RECORDS SHOWN >>

****************

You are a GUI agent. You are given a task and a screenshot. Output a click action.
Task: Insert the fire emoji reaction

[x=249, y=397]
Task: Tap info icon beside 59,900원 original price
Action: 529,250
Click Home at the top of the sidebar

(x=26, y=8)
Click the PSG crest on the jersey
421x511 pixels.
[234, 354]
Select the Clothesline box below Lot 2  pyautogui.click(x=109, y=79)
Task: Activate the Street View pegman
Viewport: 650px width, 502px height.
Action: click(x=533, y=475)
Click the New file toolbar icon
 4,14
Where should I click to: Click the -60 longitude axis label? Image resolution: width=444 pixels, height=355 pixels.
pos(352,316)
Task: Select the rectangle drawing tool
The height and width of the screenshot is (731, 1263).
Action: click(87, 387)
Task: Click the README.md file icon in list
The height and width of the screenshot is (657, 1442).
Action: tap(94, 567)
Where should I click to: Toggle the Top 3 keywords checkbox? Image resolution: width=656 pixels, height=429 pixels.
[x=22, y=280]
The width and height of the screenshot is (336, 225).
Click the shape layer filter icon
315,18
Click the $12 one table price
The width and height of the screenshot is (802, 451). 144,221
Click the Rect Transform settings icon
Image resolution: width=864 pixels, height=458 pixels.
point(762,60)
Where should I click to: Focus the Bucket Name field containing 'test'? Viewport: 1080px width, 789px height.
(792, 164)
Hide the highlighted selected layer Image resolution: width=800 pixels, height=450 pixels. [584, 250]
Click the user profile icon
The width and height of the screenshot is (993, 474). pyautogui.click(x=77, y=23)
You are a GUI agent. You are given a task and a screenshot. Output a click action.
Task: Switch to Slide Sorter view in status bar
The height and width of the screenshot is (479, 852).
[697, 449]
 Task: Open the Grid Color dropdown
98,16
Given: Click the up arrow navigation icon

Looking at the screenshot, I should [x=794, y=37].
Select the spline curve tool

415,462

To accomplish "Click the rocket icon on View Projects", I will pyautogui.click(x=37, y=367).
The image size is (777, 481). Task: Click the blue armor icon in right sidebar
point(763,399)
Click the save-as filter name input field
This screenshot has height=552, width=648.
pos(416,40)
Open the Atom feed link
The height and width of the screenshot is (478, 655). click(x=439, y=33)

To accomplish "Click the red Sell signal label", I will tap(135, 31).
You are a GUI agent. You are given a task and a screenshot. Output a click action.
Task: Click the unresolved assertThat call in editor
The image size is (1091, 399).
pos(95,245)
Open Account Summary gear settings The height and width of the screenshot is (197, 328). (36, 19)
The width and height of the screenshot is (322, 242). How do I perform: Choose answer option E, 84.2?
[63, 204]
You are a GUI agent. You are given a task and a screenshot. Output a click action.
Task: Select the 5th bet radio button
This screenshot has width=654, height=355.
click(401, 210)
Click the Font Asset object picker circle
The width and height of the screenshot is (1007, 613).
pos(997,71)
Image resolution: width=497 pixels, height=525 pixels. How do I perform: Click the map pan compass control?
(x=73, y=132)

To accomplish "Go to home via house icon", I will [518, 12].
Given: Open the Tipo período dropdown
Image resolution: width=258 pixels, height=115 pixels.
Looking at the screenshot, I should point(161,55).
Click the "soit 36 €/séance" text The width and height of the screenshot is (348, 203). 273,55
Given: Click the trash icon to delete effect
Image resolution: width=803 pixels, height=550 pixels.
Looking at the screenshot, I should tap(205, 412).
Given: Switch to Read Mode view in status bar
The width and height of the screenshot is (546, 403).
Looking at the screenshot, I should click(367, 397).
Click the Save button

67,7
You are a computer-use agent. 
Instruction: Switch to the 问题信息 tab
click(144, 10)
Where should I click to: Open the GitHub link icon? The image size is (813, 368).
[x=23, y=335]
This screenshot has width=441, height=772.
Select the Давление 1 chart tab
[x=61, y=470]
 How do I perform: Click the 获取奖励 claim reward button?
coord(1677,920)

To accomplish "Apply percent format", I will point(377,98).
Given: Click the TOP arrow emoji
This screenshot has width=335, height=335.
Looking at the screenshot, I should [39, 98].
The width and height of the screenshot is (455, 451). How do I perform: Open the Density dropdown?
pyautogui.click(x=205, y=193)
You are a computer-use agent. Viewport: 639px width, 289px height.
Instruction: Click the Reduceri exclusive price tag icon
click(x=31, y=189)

****************

Transcribe the full listing exactly, keeping every word as it is.

You are a GUI agent. You are given a task and a screenshot. Output a click action.
Task: Insert the fire emoji reaction

[x=249, y=397]
Task: Tap info icon beside 59,900원 original price
Action: 529,250
Click Home at the top of the sidebar

(x=26, y=8)
Click the PSG crest on the jersey
421x511 pixels.
[234, 354]
Select the Clothesline box below Lot 2  pyautogui.click(x=109, y=79)
Task: Activate the Street View pegman
Viewport: 650px width, 502px height.
Action: click(x=533, y=475)
Click the New file toolbar icon
 4,14
Where should I click to: Click the -60 longitude axis label? Image resolution: width=444 pixels, height=355 pixels.
pos(352,316)
Task: Select the rectangle drawing tool
The height and width of the screenshot is (731, 1263).
Action: click(87, 387)
Task: Click the README.md file icon in list
The height and width of the screenshot is (657, 1442).
Action: tap(94, 567)
Where should I click to: Toggle the Top 3 keywords checkbox? Image resolution: width=656 pixels, height=429 pixels.
[x=22, y=280]
The width and height of the screenshot is (336, 225).
Click the shape layer filter icon
315,18
Click the $12 one table price
The width and height of the screenshot is (802, 451). 144,221
Click the Rect Transform settings icon
Image resolution: width=864 pixels, height=458 pixels.
point(762,60)
Where should I click to: Focus the Bucket Name field containing 'test'? Viewport: 1080px width, 789px height.
(792, 164)
Hide the highlighted selected layer Image resolution: width=800 pixels, height=450 pixels. [584, 250]
Click the user profile icon
The width and height of the screenshot is (993, 474). pyautogui.click(x=77, y=23)
You are a GUI agent. You are given a task and a screenshot. Output a click action.
Task: Switch to Slide Sorter view in status bar
The height and width of the screenshot is (479, 852).
[697, 449]
 Task: Open the Grid Color dropdown
98,16
Given: Click the up arrow navigation icon

Looking at the screenshot, I should [x=794, y=37].
Select the spline curve tool

415,462

To accomplish "Click the rocket icon on View Projects", I will pyautogui.click(x=37, y=367).
The image size is (777, 481). Task: Click the blue armor icon in right sidebar
point(763,399)
Click the save-as filter name input field
This screenshot has height=552, width=648.
pos(416,40)
Open the Atom feed link
The height and width of the screenshot is (478, 655). click(x=439, y=33)

To accomplish "Click the red Sell signal label", I will tap(135, 31).
You are a GUI agent. You are given a task and a screenshot. Output a click action.
Task: Click the unresolved assertThat call in editor
The image size is (1091, 399).
pos(95,245)
Open Account Summary gear settings The height and width of the screenshot is (197, 328). (36, 19)
The width and height of the screenshot is (322, 242). How do I perform: Choose answer option E, 84.2?
[63, 204]
You are a GUI agent. You are given a task and a screenshot. Output a click action.
Task: Select the 5th bet radio button
This screenshot has width=654, height=355.
click(401, 210)
Click the Font Asset object picker circle
The width and height of the screenshot is (1007, 613).
pos(997,71)
Image resolution: width=497 pixels, height=525 pixels. How do I perform: Click the map pan compass control?
(x=73, y=132)

To accomplish "Go to home via house icon", I will [518, 12].
Given: Open the Tipo período dropdown
Image resolution: width=258 pixels, height=115 pixels.
Looking at the screenshot, I should point(161,55).
Click the "soit 36 €/séance" text The width and height of the screenshot is (348, 203). 273,55
Given: Click the trash icon to delete effect
Image resolution: width=803 pixels, height=550 pixels.
Looking at the screenshot, I should tap(205, 412).
Given: Switch to Read Mode view in status bar
The width and height of the screenshot is (546, 403).
Looking at the screenshot, I should click(367, 397).
Click the Save button

67,7
You are a computer-use agent. 
Instruction: Switch to the 问题信息 tab
click(144, 10)
Where should I click to: Open the GitHub link icon? The image size is (813, 368).
[x=23, y=335]
This screenshot has width=441, height=772.
Select the Давление 1 chart tab
[x=61, y=470]
 How do I perform: Click the 获取奖励 claim reward button?
coord(1677,920)

To accomplish "Apply percent format", I will point(377,98).
Given: Click the TOP arrow emoji
This screenshot has width=335, height=335.
Looking at the screenshot, I should [39, 98].
The width and height of the screenshot is (455, 451). How do I perform: Open the Density dropdown?
pyautogui.click(x=205, y=193)
You are a computer-use agent. Viewport: 639px width, 289px height.
Instruction: Click the Reduceri exclusive price tag icon
click(x=31, y=189)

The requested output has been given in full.